EXERCISE REQUIREMENTS: Every record must be given again word for word; no picture belongs in the copy.

TASK DATA:
************

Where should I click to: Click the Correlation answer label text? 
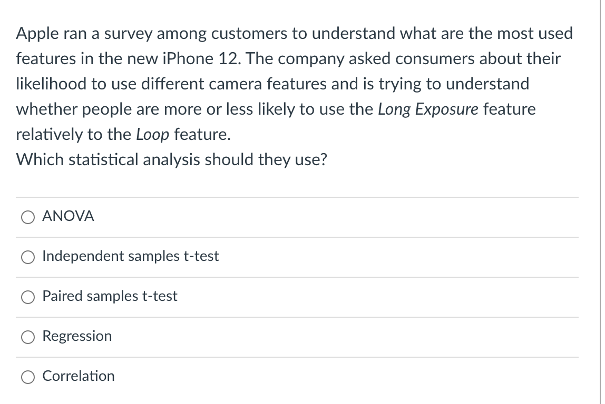pos(79,376)
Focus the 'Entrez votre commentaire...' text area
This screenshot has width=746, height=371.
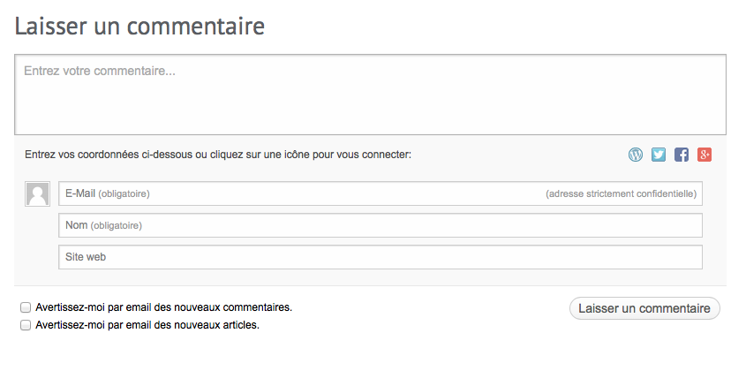371,95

************

RESULT OF THE EXERCISE:
Where should I click to: Click the Correlation answer label text? 
pos(79,376)
Focus the 'Entrez votre commentaire...' text area
This screenshot has width=746, height=371.
371,95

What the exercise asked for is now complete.